Howards End
by E. M. Forster
A terrific, and tremendously enjoyable, little book. I grabbed this right now because I'd heard a comment that Zadie Smith’s admirable On Beauty was a reworking of Howards End, and I didn’t immediately see the connection. The connection is very much there; indeed, entire scenes find themselves transported from rural cottages to urban Professorial households, and characters move from nearly-Cockney to almost-Brooklyn. Oh, and people change genders, and races, and a book about personal relations becomes a book on race and – well – on beauty. I still don’t see the whole vision; if you’ve read good criticism along these lines, Email me.
Dearest Meg,
It isn’t going to be what we expected.
What a fine way to start a story. And what a fine story!
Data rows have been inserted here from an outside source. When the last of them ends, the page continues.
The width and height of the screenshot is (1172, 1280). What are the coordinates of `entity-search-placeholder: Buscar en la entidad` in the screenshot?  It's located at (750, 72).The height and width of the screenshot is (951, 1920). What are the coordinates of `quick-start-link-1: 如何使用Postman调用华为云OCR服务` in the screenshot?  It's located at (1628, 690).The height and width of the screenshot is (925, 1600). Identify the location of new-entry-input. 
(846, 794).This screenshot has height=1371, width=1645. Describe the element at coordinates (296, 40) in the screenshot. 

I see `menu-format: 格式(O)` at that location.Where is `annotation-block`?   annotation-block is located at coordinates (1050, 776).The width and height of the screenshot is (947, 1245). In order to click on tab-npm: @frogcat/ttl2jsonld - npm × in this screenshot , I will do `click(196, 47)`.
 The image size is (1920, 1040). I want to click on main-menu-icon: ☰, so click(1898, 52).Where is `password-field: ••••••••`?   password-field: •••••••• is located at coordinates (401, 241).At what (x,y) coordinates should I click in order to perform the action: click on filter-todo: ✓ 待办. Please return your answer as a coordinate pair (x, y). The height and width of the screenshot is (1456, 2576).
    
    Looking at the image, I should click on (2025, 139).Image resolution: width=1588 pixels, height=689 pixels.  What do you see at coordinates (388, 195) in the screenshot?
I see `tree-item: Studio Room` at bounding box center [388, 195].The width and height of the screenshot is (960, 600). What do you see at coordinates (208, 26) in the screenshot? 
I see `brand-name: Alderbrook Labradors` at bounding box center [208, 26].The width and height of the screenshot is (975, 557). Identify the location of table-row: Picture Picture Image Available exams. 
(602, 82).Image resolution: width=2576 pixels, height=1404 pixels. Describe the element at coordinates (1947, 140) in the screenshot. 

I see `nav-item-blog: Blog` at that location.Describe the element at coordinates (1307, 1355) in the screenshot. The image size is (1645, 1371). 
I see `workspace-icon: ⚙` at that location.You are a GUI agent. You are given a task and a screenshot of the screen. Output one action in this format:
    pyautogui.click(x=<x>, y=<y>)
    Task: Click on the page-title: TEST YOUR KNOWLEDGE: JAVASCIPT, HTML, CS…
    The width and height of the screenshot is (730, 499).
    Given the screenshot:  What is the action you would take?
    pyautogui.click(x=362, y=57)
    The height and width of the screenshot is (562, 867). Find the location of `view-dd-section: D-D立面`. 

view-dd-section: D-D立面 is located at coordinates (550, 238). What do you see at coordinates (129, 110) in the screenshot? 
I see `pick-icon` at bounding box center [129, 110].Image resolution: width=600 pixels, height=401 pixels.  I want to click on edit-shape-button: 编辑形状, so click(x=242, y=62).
It makes an interesting pairing with Galsworthy; The Man Of Property was published in 1906, four years before Howards End, but the rest of the Forsyte Saga appeared a decade later (1918-1921). Sons and Lovers is only a couple of years later. I had forgotten, or the movie had blurred for me, how little the novel has to do with men and women; it’s about feeling and friendship and independence, and in the end poor Mr. Bast nearly deserves what he gets.
Update: Writing from Kandahar, Alex Strick can Linschoten points me to Zadie Smith’s 2003 article on Forster for The Guardian, based on her 2003 Orange Word Lecture.